A small group of protesters from Six Nations gathered at the First Gulf property at Wayne Gretzky Parkway and Henry Street on Friday to show their opposition to development taking place on the site.
Four people saying they are supporters of Six Nations Confederacy council attended the property. The site is slated for the development of a Harvey's restaurant and Leon's Furniture Store, among other projects.
City police were on the scene monitoring activity.
Six Nations resident Ruby Montour said the property belongs to Six Nations.
"We have had a confrontation at First Gulf before," Montour said. "These developers need to be informed by the city that this is Six Nations' land.

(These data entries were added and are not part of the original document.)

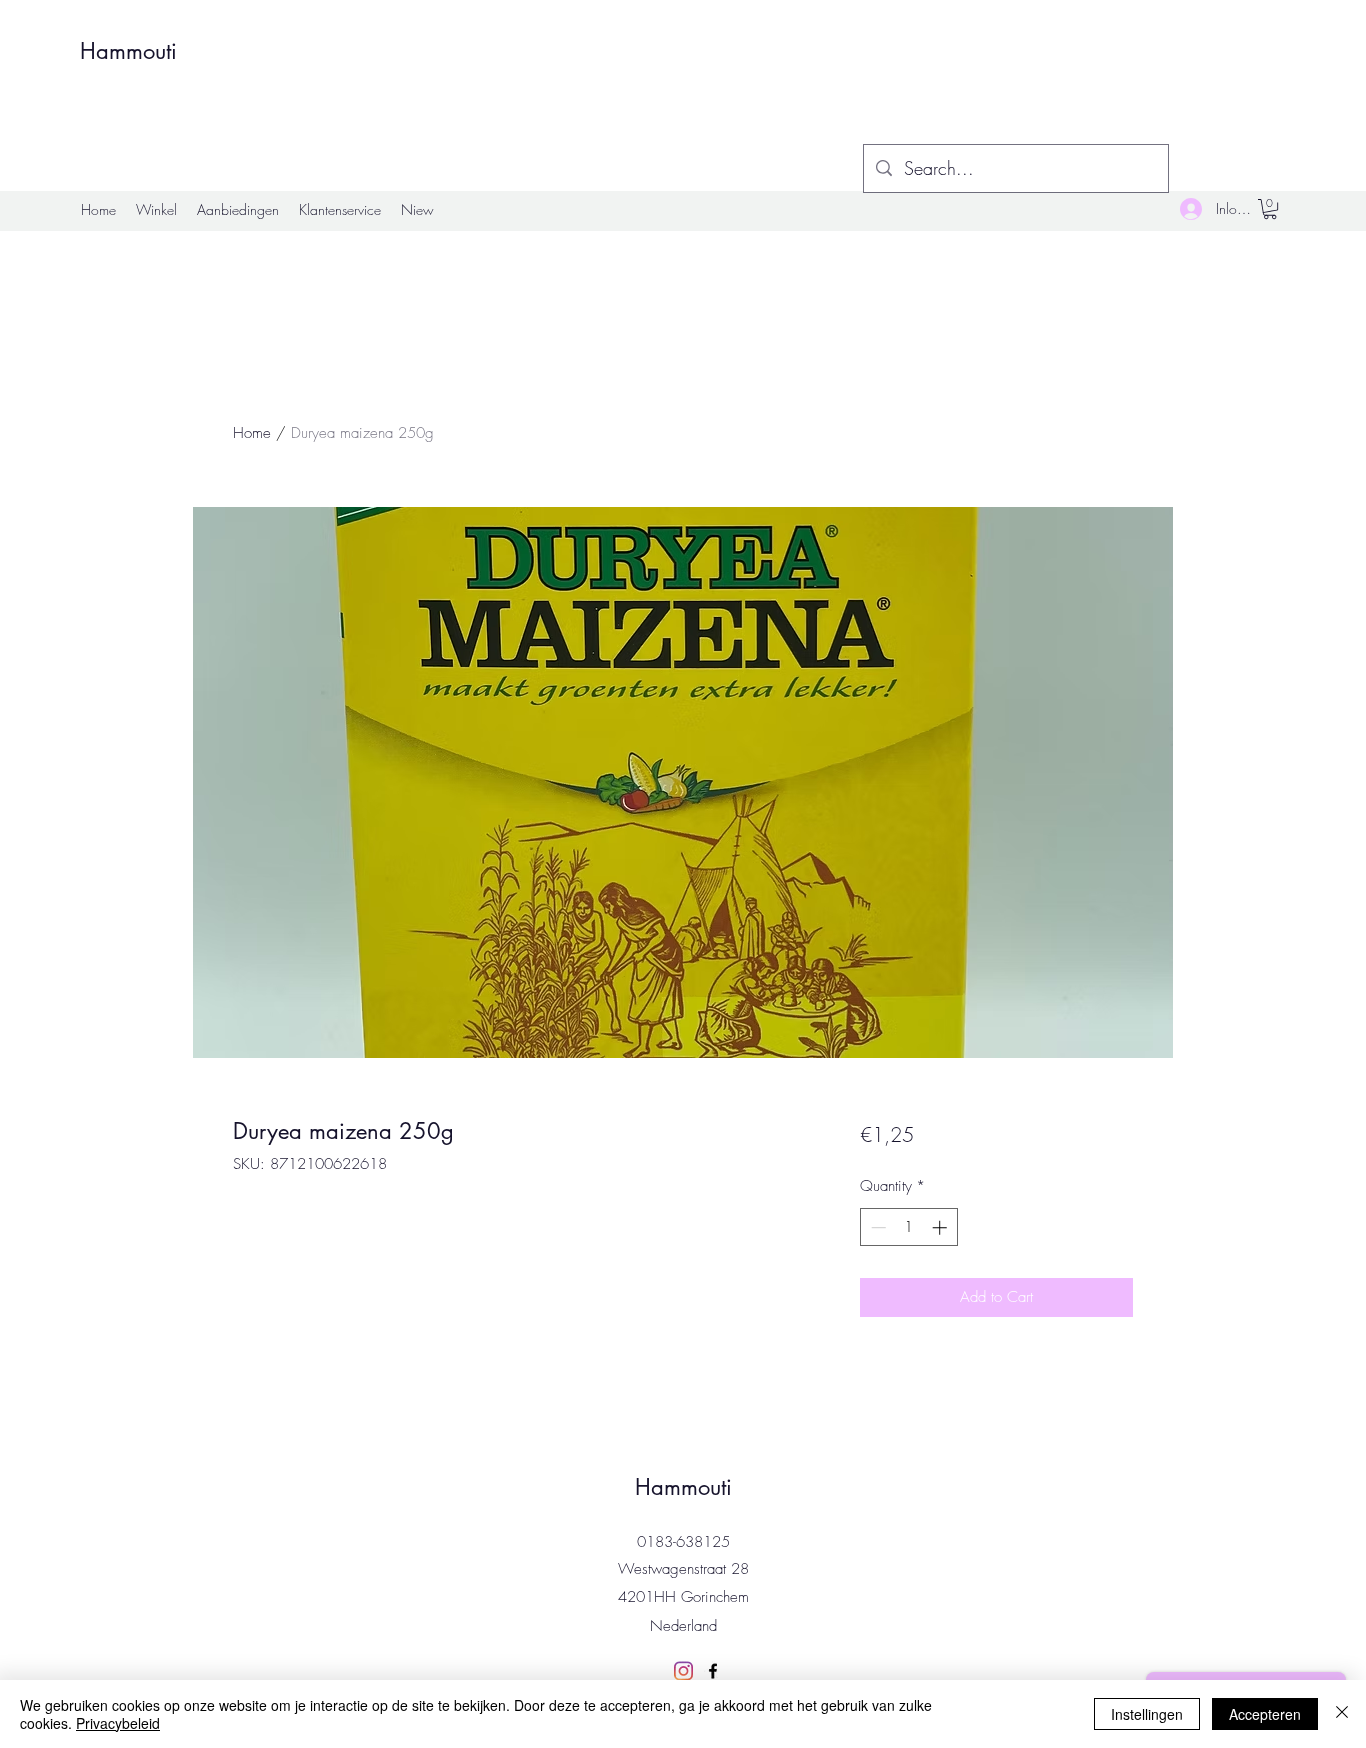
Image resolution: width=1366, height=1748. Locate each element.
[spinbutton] (908, 1227)
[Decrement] (876, 1227)
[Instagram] (683, 1671)
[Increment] (941, 1227)
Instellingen (1147, 1714)
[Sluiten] (1342, 1714)
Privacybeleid (118, 1723)
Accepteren (1265, 1714)
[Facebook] (713, 1671)
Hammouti (128, 51)
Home (252, 433)
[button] (1270, 209)
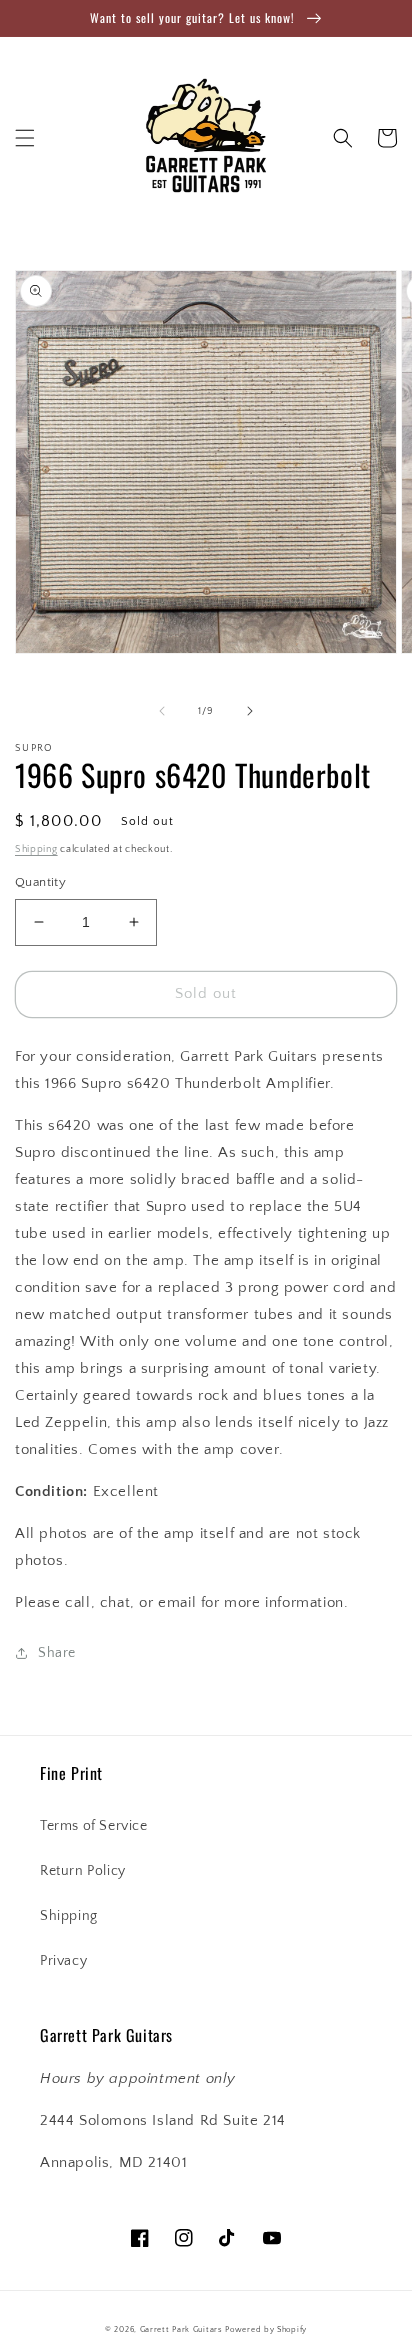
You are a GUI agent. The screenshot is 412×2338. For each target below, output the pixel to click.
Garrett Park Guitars (181, 2329)
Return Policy (83, 1871)
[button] (25, 138)
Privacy (63, 1961)
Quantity (40, 882)
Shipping (36, 849)
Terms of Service (94, 1826)
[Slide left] (162, 711)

"The way we feel about it is different than how the city feels. It is still an empty field and it will stay that way until they talk to us."
Montour said the land was sold without the permission, knowledge or consent of Six Nations.
But Brantford Mayor Chris Friel said such actions "hurt everybody" and steps have been taken by the city to "extend its hand" to both Six Nations elected band council and Confederacy council.
"We have been more than willing to try and find benefits for all," Friel said. "It is unfortunate that there is a handful of individuals (that take this action)."
Friel said the city has received "positive responses" from both Six Nations councils.
"Even now, we are in the midst of organizing meetings so we can come to an understanding on how to proceed," Friel said. "People on Six Nations, in Brantford and the County of Brant hurt when our development stops."
Six Nations resident Floyd Montour said if First Gulf wants to proceed with the development it needs to talk to Six Nations.
"If they give us royalties up front from each one of the entities, they can go ahead," Floyd said. "It is our land and we have a right to demand the royalties.
"The city doesn't care about us. No more will we be walked on."
Six Nations resident Wes Elliott said an Ontario Municipal Board agreement signed six years ago has not led to consultation with Six Nations.
"They are supposed to be consulting the Confederacy council and they are not," Elliott said. "That is why it has been vacant for six years."
The First Gulf property is included in the city's injunction against land claims protests at development sites.